WHAT NEEDS TO BE DONE
Find "The height and", then copy its line and every later line of the entries exactly through the end, leaving all pictures out.

RECORDS SHOWN
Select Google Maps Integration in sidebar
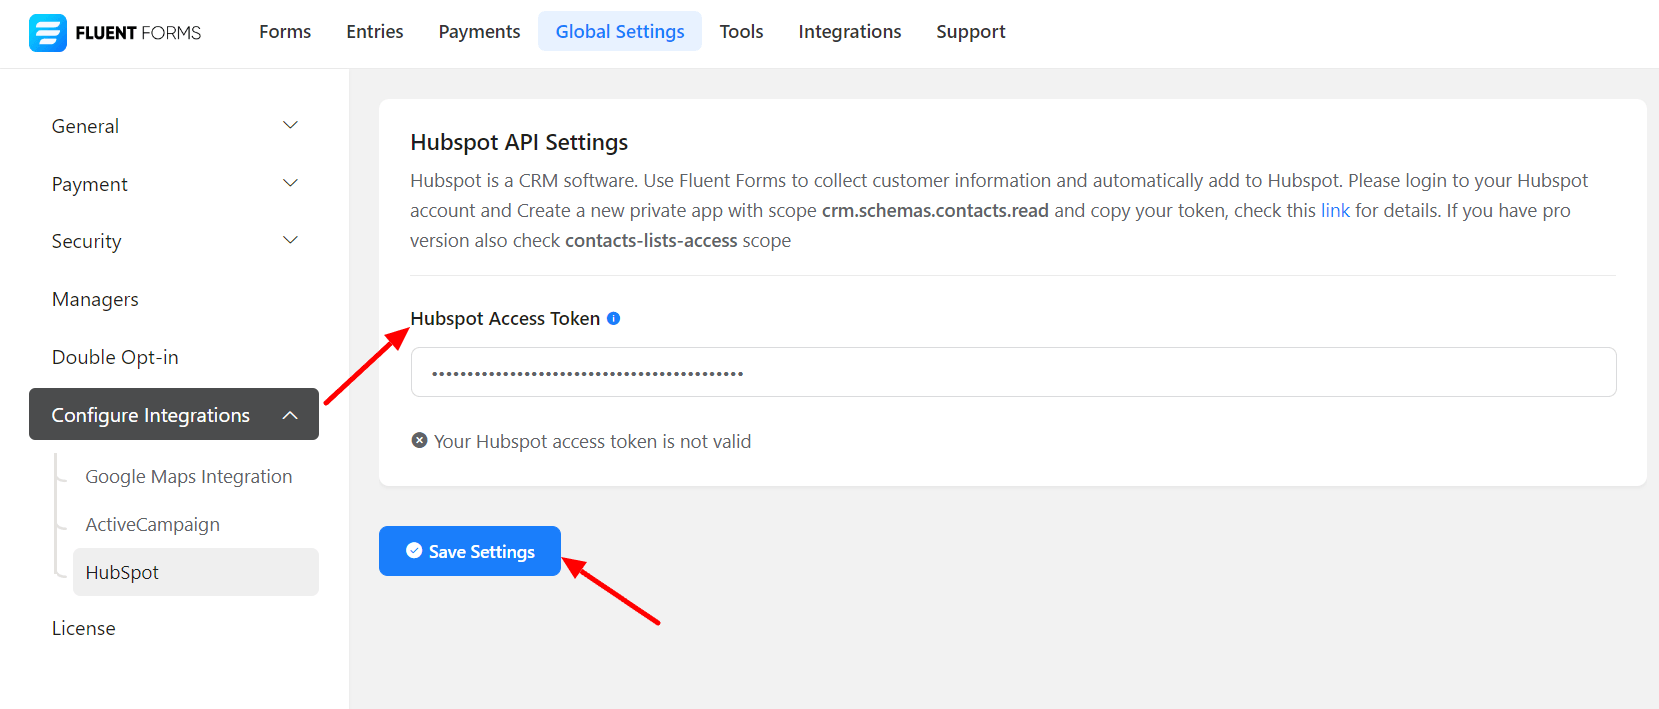189,477
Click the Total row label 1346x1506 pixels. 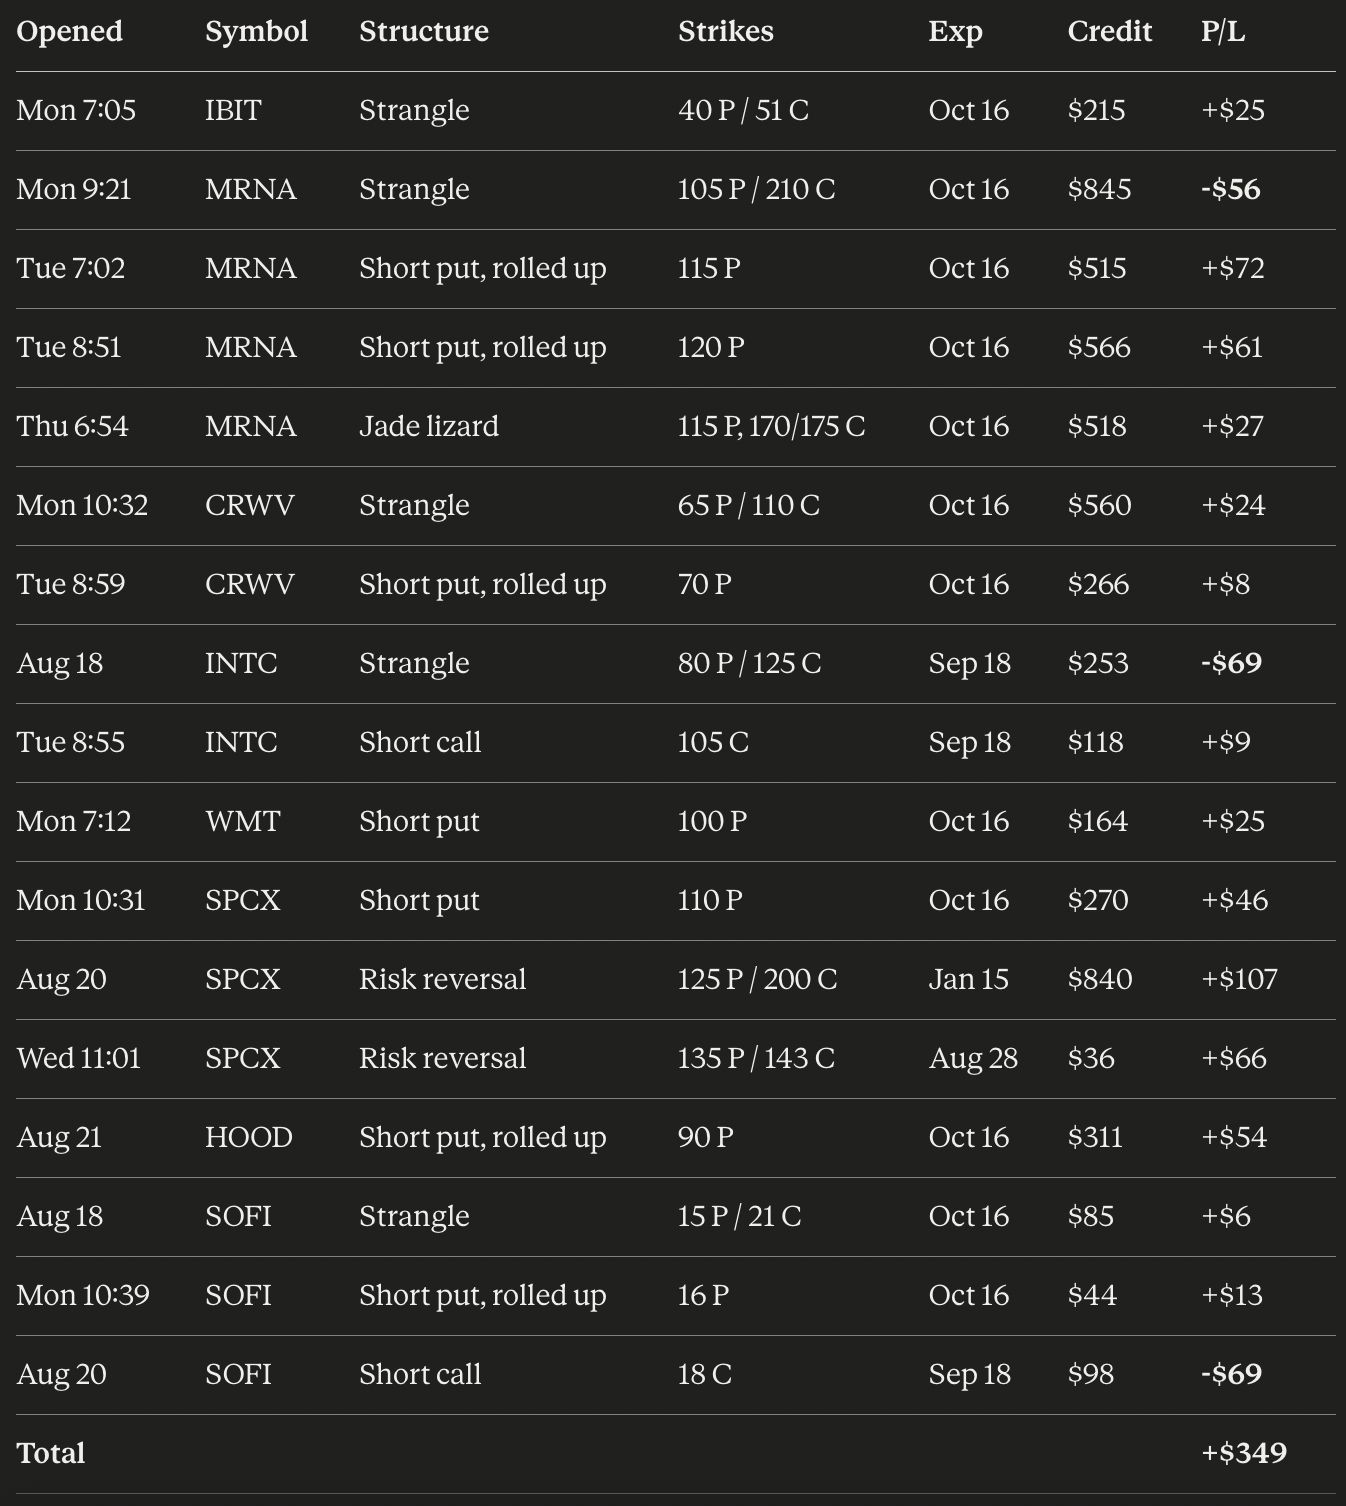pyautogui.click(x=51, y=1453)
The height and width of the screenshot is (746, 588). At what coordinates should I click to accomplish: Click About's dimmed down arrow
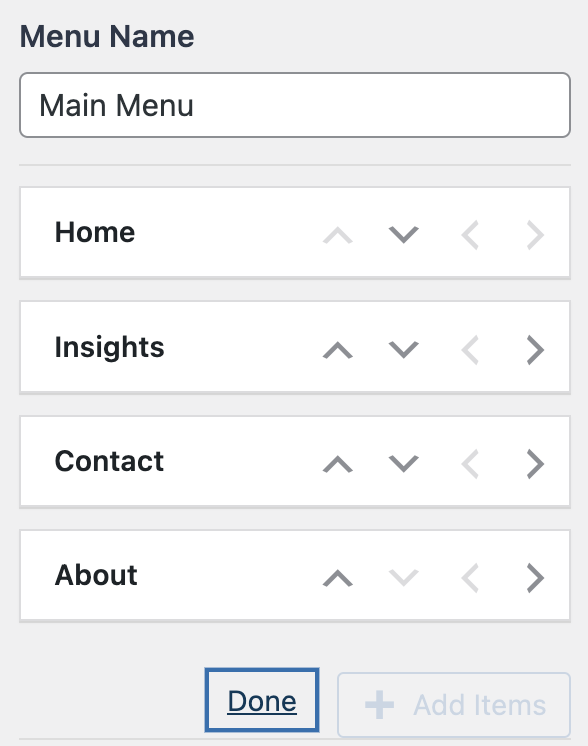click(403, 578)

RESULT BELOW
The height and width of the screenshot is (746, 588). At what coordinates should I click to accomplish: Click About's dimmed down arrow
click(403, 578)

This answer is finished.